W.Klosterhalfen am Permanenter Link
Ich rate Anhängern des positiven Denkens, mal positiver über das negative Denken nachzudenken. Das erspart einem nämlich - sofern es realitätsnah ist - Enttäuschungen.
Thomas R. am Permanenter Link
Deshalb: arbeiten wir doch lieber konsequent(er) an der Vorbeugung, Linderung und Beseitigung von Leid. Je besser wir darin werden, umso mehr Glück wird es auch geben können.
Matthias Wehrstedt am Permanenter Link
Herr Stamm will also allen Ernstes behaupten, dass unsere geistige Haltung zum Leben, zu anderen und zu uns selbst NICHT unsere Lebenszufriedenheit beeinflusst?!
Ich würde das positive Denken auch wegen seiner Einseitigkeit und dem esoterischen Brimborium, das meistens mit ihm einhergeht, kritisieren, aber in ihren Grundpostulaten haben die Vordenker dieser Schule -- von extremen Positionen abgesehen -- schon Recht.

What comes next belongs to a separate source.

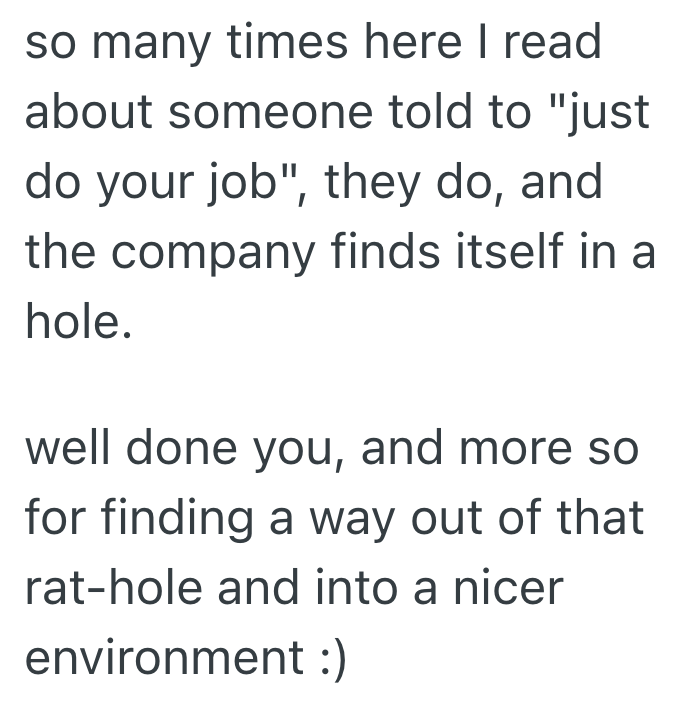Viewport: 692px width, 716px height.
Task: Click the word "done" in "well done you"
Action: pos(174,450)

HFRudolph am Permanenter Link
Joseph Murphy könnte man sicher auch konkreter kritisieren. Nur verwundert es doch etwas, was in dem Artikel mit postivem Denken assoziiert wird, nämlich einiges, was damit gar nichts zu tun hat.
Man benötigt schon eine doppelte Rolle rückwärts um dazu zu kommen, dass gerade positives Denken depressiv mache (über die Erwartungshaltung) - weil man beim Misserfolg das positive Denken plötzlich aufgibt und flugs zur Gegenseite des Negativen Denkens wechselt?
Es ist sicher nicht immer einfach, das realistische Maß zu finden bei der Beurteilung von Erfolgsaussichten eines Vorhabens oder beim Blick auf die Realität. Es gibt immer eine nüchtern reale Denkweise, eine negative Denkweise und eine positive. Dabei führt die Tendenz zur Negativbewertung dazu, Chancen ungenutzt zu lassen, unnötig trübsinnig und pessimistisch durchs Leben zu gehen. Das Leben braucht aber nicht nur neutrale, nüchterne Realität, sondern immer einenen kleinen Schubs zum Optimismus.
Schon seinen Artikel hätte er gar nicht schreiben können, wenn er geglaubt hätte, dass ihn keiner liest, ihn niemand gut findet, oder dass er ihn gar nicht fertig bekommt, nachdem er ihn angefangen hat. Das Thema sollte man vielleicht generell einmal auswalzen unter der Kategorie Pessimisten gegen Optimisten - oder gleich radikaler, Depressive gegen psychisch Gesunde?